( Geliat Perlawanan Islam di Jalur Rempah )
Kesultanan Melayu Riau ( 1722- 1912 ) yang ibukota terakhirnya di pulau Penyengat, di muara Sungai Carang, adalah kerajaan Islam. Bagian dari sejarah Indonesia. Dan berpusat di Kepulauan Riau, diwilayah strategis Selat Melaka, dan salah satu jalur rempah Nusantara. Namun nasibnya sangat tragis pada masa akhir kesultanan ini.
Sultan terakhirnya Abdul Rahman Muazzam Syah ( SARM ) II ( 1885-1912) telah dimakzulkan oleh Belanda. Dengan pemakzulan itu, maka tamatlah kesultanan ini. dan sekarang hanya dikenal sebagai Propinsi Kepulauan Riau.
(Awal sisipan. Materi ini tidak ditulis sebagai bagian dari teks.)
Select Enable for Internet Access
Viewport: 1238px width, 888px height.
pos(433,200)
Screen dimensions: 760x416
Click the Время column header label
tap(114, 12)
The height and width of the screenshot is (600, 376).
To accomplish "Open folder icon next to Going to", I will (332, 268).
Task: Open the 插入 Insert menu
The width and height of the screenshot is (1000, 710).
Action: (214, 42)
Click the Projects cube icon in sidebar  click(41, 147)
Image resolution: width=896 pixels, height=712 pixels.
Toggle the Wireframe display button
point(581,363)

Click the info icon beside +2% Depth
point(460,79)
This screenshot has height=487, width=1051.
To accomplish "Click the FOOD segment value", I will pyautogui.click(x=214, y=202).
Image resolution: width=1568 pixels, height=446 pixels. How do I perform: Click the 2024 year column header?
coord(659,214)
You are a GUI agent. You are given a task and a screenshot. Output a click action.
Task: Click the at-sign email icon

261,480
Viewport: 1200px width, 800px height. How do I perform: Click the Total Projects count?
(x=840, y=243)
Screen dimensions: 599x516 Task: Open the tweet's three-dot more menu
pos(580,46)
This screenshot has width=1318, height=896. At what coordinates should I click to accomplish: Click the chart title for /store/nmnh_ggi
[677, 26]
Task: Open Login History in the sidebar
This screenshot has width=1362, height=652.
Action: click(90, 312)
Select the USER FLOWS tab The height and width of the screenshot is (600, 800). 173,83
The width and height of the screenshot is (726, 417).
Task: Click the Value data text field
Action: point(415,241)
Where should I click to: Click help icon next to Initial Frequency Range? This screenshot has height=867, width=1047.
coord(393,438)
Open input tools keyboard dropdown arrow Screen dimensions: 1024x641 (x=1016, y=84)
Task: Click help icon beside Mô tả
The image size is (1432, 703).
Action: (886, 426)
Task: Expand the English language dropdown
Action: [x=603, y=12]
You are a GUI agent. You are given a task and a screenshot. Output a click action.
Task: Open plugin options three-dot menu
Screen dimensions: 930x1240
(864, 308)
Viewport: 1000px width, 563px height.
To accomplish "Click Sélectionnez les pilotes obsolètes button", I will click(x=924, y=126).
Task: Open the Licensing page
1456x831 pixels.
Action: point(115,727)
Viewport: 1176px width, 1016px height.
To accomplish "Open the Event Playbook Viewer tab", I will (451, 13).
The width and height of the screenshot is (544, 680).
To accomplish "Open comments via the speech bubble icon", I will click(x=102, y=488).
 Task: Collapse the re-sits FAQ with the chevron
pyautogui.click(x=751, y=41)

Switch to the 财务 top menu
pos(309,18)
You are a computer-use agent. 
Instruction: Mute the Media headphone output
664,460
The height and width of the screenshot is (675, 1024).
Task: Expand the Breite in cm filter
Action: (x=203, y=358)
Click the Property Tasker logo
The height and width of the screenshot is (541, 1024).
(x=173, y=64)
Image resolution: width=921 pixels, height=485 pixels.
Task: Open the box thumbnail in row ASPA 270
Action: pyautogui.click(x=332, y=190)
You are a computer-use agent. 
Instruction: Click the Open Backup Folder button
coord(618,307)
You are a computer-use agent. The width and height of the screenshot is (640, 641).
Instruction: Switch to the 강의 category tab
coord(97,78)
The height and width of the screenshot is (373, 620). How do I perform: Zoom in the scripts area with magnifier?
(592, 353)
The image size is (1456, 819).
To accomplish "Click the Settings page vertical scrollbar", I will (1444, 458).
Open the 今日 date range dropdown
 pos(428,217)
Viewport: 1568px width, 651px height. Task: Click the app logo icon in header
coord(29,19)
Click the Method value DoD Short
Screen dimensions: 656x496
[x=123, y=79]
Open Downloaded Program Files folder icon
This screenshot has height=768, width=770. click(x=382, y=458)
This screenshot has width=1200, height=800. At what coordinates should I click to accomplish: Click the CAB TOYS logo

Mengapa Sultan Abdul Rahman Muazam Syah II dimakzulkan oleh Belanda ? Apakah semata mata karena dia menolak menandatangani kontrak politik 1910 dengan Belanda, seperti yang ditulis E Nietsher, sejarawan Belanda dalam bukunya “ Belanda di Johor dan Siak 1602-1865 “ ? Atau ada faktor lain ?
Berdasarkan catatan sejarah yang ada, paling tidak ada 5 alasan lain, yaitu nasionalisme, semangat pan islam atau othmanisme, aliansi bugis nusantara, pemberontakan budaya yang dipelopori oleh Rusdiyah Club dan bangkitnya kembali feodalisme Melayu melalui doktrin Bukit Siguntang, yang menjadi faktor mengapa Belanda memutuskan segera memakzulkan SARM. Sedangkan penolakan penanda tanganan kontrak politik 1910 itu, ibarat retak menunggu belah.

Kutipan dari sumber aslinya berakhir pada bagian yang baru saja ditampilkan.